Governments have already taken the necessary steps to energize the local economy by introducing energy usage in the government-owned offices and inspiring them with low-interest loan schemes. The renewable energy system looks promising in Bangladesh and the country will be one of the world leaders in the adaption of renewable energy systems with the proper technical support and large production. Renewable energy with low carbon emissions is an opportunity for Bangladesh to face climate change challenges. Some of the innovative technologies that will successfully mitigate climate change in Bangladesh are described below.
Bangladesh state-owned framework advancement company constrained (IDCOL) has introduced 3 million solar-home frameworks (SHS) by giving clean vitality over 13 million of the provincial populace as of now. Bangladesh receives a normal day by day sun-powered radiation within the extend of 4-5 kilo Watt hour per meter. The modern mega power venture vision 2021, actualized by Prime Minister’s power. Worldwide Post cites that Bangladesh introduced over 50,000 SHS and Bangladesh is the fastest-growing country around the world. To show vitality, utilization in Bangladesh is approximately 0.16 Watt per meter square arrive zone, in spite of the fact that the openness is over 208 Watt per meter square.
According to Reuters. SOLshare, has set up rural Bangladeshi owners with home solar power systems has made Bangladesh is one of the world’s leaders in solar home systems for off-grid communities, with more than 5 million of the systems now in place.
The potential breeze energy is mostly restricted to the waterfront zones where the speed of the wind is impressively higher.
Figure: Wind Power in Bangladesh
Regular biomass assets accessible in the nation are sugarcane stuff, rice husks, crop deposits, squander wood, creature and civil squanders, among others. Items created from various sugar factories could be used in the creation of elective energy. All out-biomass fuel is a gauge (2004) sum to 11.858 million tons of coal same. Bangladesh has the potential to produce about one million tons of briquettes and sugarcane is also a good resource to be considered for green energy production, because Bangladesh has many sugar mills installed at various locations in the country
Biogas fundamentally from creature and metropolitan squanders might be one of the promising sustainable power assets for Bangladesh. Bangladesh Council for Scientific and Industrial Research (BCSIR) has created biogas plants reasonable for the nation. A decent number of bio-gas plants have just been set up all through the nation. In another attainability study, it has been demonstrated that up to 800 MW (megawatts) of power could be created utilizing natural city squanders and poultry litters.
The main hydropower station in the nation, the Karnaphuli Hydro Power Station has a creating limit of 230 MW. Micro hydro and scaled-down hydro have restricted possibilities in Bangladesh, except for Chittagong and the Chittagong Hill plots.
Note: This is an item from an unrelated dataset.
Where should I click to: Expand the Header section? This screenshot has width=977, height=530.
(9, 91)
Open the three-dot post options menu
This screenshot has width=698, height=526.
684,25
The Sangu River Project and the Matmuhuri Development Projects have a potential introduced limit of 140 MW and 75 MW individually. There are seven little scope hydropower age likely locales in Khagrachari, Bandarban, and Rangamati Districts. Other environmentally friendly power sources incorporate biofuels, gasohol, geothermal, stream current, wave, and flowing energy. In any case, the possibilities of these sources are yet to be investigated.
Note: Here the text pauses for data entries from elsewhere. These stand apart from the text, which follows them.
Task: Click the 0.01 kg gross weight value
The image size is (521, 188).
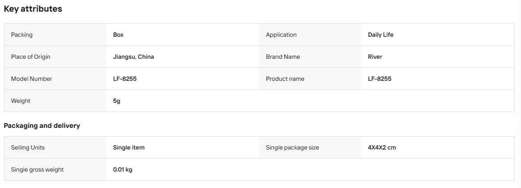Action: click(123, 169)
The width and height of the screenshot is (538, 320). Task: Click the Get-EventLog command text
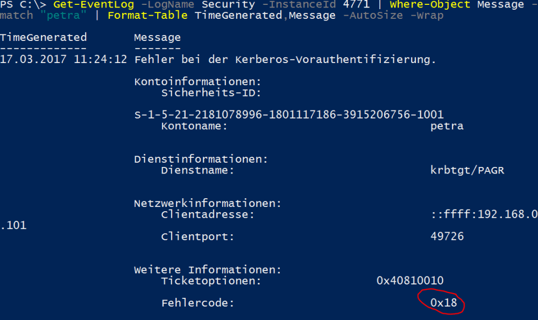click(93, 4)
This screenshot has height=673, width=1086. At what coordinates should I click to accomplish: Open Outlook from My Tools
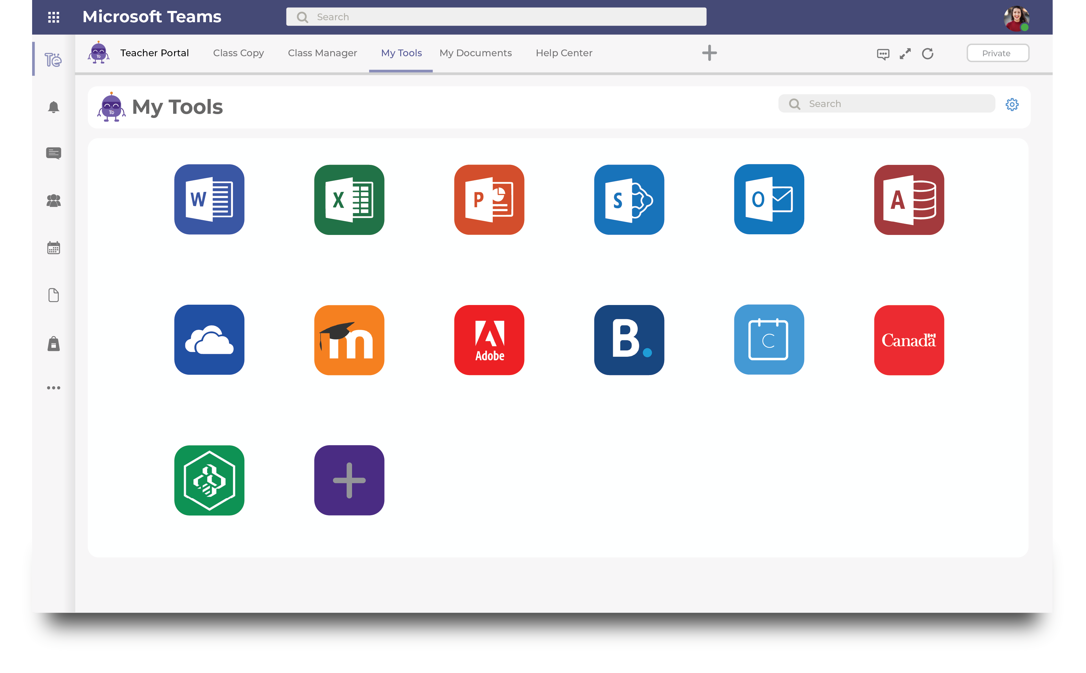click(769, 199)
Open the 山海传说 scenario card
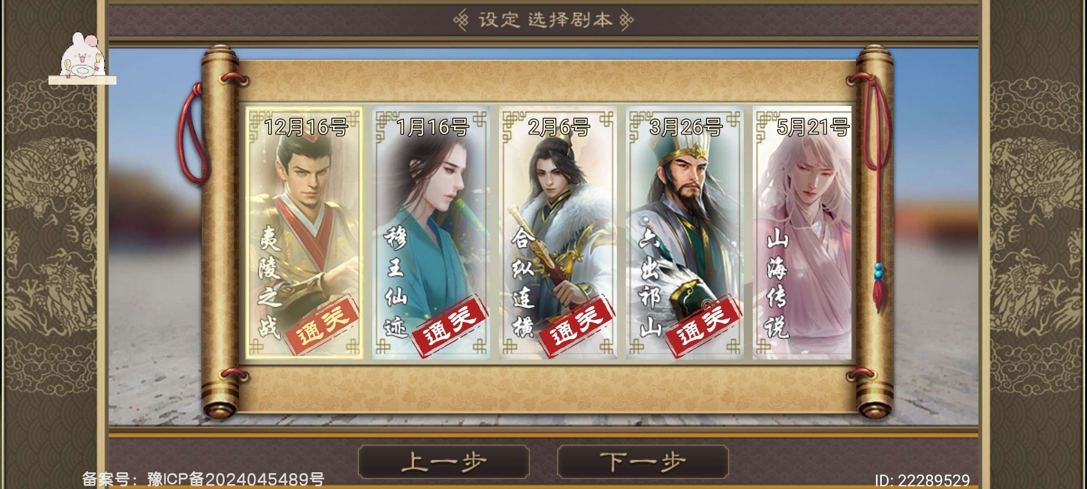The height and width of the screenshot is (489, 1087). [802, 233]
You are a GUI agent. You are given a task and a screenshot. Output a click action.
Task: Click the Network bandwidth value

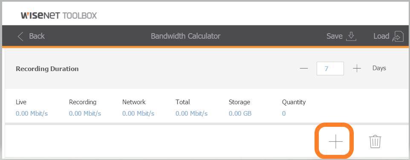[x=139, y=114]
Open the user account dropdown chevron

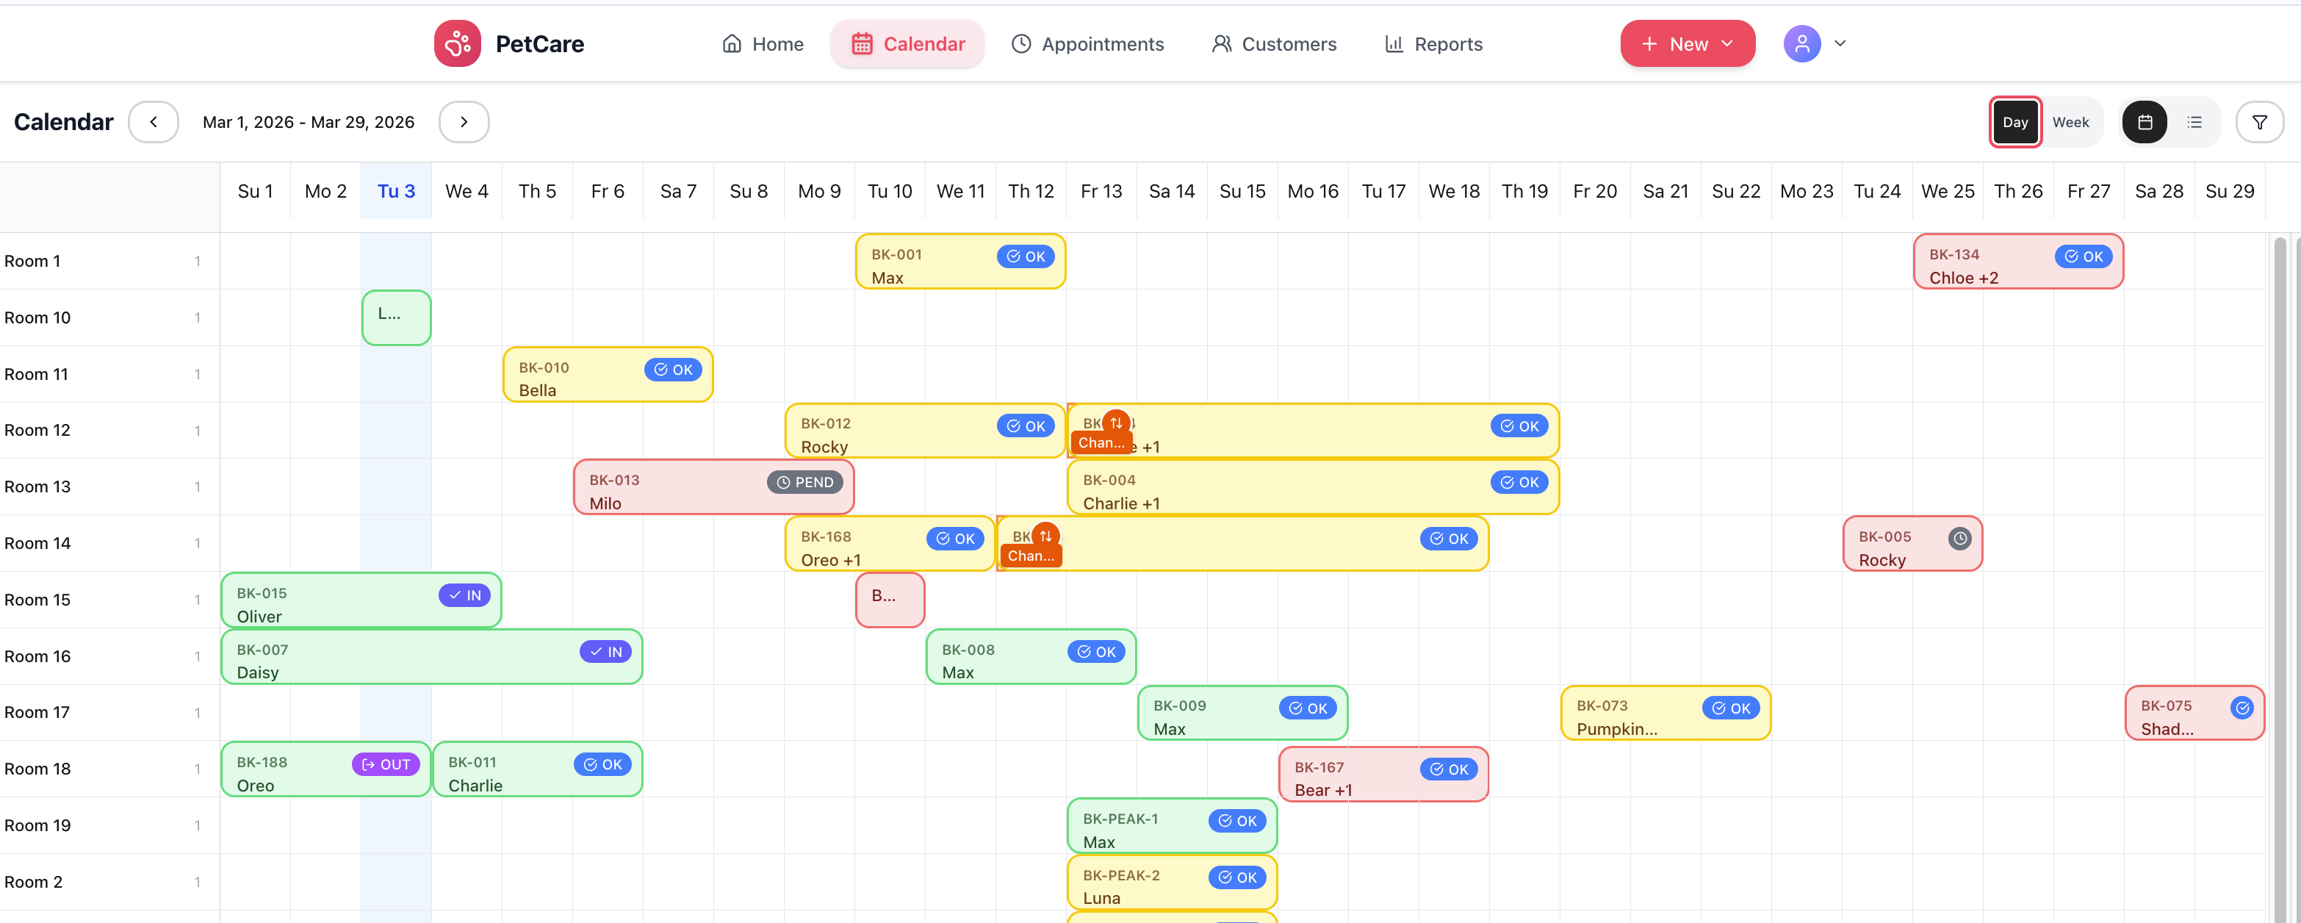coord(1839,43)
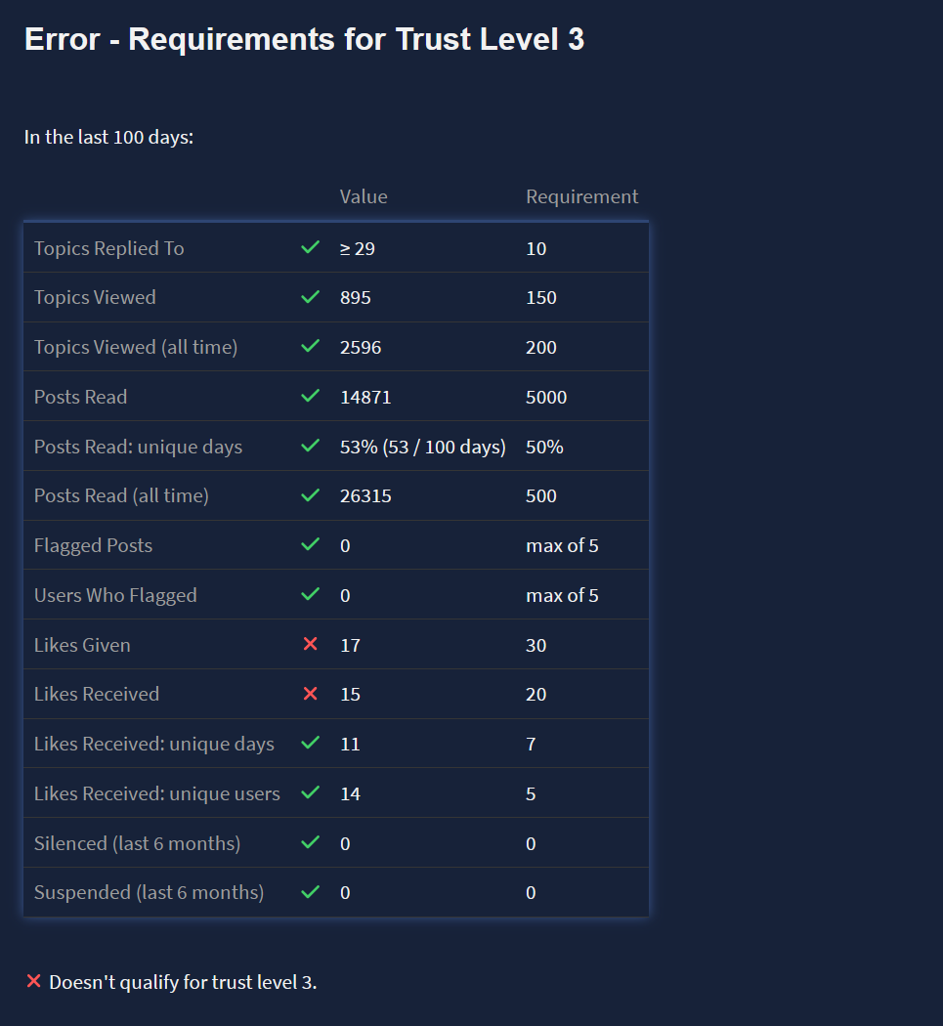Click the 53% (53 / 100 days) value
This screenshot has width=943, height=1026.
[x=422, y=447]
Afforestation may not be a technological innovation, but I want to discuss it since healing naturally is the best way to deal with climate challenges. Imported species planted in Bangladesh have been discovered to be helpless against dry season and food, diminishing their life expectancy altogether. Afforestation through the ranch of homogeneous and territory shrewd fitting species by the side of streets, trenches can have numerous useful outcomes. Among them are expanding neighborhood soil dampness and mugginess, reestablishing a more adjusted biological system, and expanding provincial precipitation. Given the open doors in the sustainable power area in Bangladesh, there have been a lot of impediments that should be survived. The absence of specialized data on the attainability study debilitates the speculators to go for a greater strategy and Bangladesh presently does not have any focal information base.